- _Exercise details_
Without altering anything, repeat each of the records.

(Collected data entries)
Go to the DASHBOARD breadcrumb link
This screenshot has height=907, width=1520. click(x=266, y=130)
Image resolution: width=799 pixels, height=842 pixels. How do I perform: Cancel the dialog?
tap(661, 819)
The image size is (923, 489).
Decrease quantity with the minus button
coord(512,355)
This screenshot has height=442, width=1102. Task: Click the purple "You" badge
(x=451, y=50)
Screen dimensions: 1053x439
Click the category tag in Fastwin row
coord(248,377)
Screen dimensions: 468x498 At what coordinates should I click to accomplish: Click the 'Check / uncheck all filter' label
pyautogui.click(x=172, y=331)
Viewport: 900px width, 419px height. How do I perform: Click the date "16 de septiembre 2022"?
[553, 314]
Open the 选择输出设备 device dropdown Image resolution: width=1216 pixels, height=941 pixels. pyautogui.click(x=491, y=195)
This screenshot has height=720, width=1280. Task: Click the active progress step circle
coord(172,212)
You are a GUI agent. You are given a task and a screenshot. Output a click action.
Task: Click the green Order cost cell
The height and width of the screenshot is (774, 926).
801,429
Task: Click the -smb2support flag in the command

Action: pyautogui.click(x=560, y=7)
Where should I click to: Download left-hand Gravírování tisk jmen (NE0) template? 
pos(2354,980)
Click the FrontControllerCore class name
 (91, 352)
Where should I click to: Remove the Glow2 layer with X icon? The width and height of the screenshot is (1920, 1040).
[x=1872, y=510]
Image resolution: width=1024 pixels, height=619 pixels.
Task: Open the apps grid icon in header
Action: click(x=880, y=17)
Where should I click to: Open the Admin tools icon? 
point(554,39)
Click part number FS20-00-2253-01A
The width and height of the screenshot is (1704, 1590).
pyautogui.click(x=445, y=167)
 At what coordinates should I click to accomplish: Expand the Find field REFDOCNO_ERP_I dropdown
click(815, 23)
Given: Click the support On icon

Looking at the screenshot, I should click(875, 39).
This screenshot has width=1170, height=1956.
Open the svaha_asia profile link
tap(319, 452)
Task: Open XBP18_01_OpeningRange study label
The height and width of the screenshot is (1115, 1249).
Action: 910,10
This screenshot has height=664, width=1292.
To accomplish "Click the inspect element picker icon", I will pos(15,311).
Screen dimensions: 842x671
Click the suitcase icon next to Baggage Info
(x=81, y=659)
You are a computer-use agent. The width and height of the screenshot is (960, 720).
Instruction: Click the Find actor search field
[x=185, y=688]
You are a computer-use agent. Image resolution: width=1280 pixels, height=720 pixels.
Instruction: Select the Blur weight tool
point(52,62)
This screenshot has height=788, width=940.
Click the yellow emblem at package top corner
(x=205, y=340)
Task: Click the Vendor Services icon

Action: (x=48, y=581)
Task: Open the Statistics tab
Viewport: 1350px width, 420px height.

- _Reply_
Go to the DASHBOARD breadcrumb link
This screenshot has height=907, width=1520. click(x=266, y=130)
Image resolution: width=799 pixels, height=842 pixels. How do I perform: Cancel the dialog?
tap(661, 819)
The image size is (923, 489).
Decrease quantity with the minus button
coord(512,355)
This screenshot has height=442, width=1102. Task: Click the purple "You" badge
(x=451, y=50)
Screen dimensions: 1053x439
Click the category tag in Fastwin row
coord(248,377)
Screen dimensions: 468x498 At what coordinates should I click to accomplish: Click the 'Check / uncheck all filter' label
pyautogui.click(x=172, y=331)
Viewport: 900px width, 419px height. How do I perform: Click the date "16 de septiembre 2022"?
[553, 314]
Open the 选择输出设备 device dropdown Image resolution: width=1216 pixels, height=941 pixels. pyautogui.click(x=491, y=195)
This screenshot has height=720, width=1280. Task: Click the active progress step circle
coord(172,212)
You are a GUI agent. You are given a task and a screenshot. Output a click action.
Task: Click the green Order cost cell
The height and width of the screenshot is (774, 926).
801,429
Task: Click the -smb2support flag in the command

Action: pyautogui.click(x=560, y=7)
Where should I click to: Download left-hand Gravírování tisk jmen (NE0) template? 
pos(2354,980)
Click the FrontControllerCore class name
 (91, 352)
Where should I click to: Remove the Glow2 layer with X icon? The width and height of the screenshot is (1920, 1040).
[x=1872, y=510]
Image resolution: width=1024 pixels, height=619 pixels.
Task: Open the apps grid icon in header
Action: click(x=880, y=17)
Where should I click to: Open the Admin tools icon? 
point(554,39)
Click part number FS20-00-2253-01A
The width and height of the screenshot is (1704, 1590).
pyautogui.click(x=445, y=167)
 At what coordinates should I click to accomplish: Expand the Find field REFDOCNO_ERP_I dropdown
click(815, 23)
Given: Click the support On icon

Looking at the screenshot, I should click(875, 39).
This screenshot has width=1170, height=1956.
Open the svaha_asia profile link
tap(319, 452)
Task: Open XBP18_01_OpeningRange study label
The height and width of the screenshot is (1115, 1249).
Action: 910,10
This screenshot has height=664, width=1292.
To accomplish "Click the inspect element picker icon", I will pos(15,311).
Screen dimensions: 842x671
Click the suitcase icon next to Baggage Info
(x=81, y=659)
You are a computer-use agent. The width and height of the screenshot is (960, 720).
Instruction: Click the Find actor search field
[x=185, y=688]
You are a computer-use agent. Image resolution: width=1280 pixels, height=720 pixels.
Instruction: Select the Blur weight tool
point(52,62)
This screenshot has height=788, width=940.
Click the yellow emblem at package top corner
(x=205, y=340)
Task: Click the Vendor Services icon

Action: (x=48, y=581)
Task: Open the Statistics tab
Viewport: 1350px width, 420px height.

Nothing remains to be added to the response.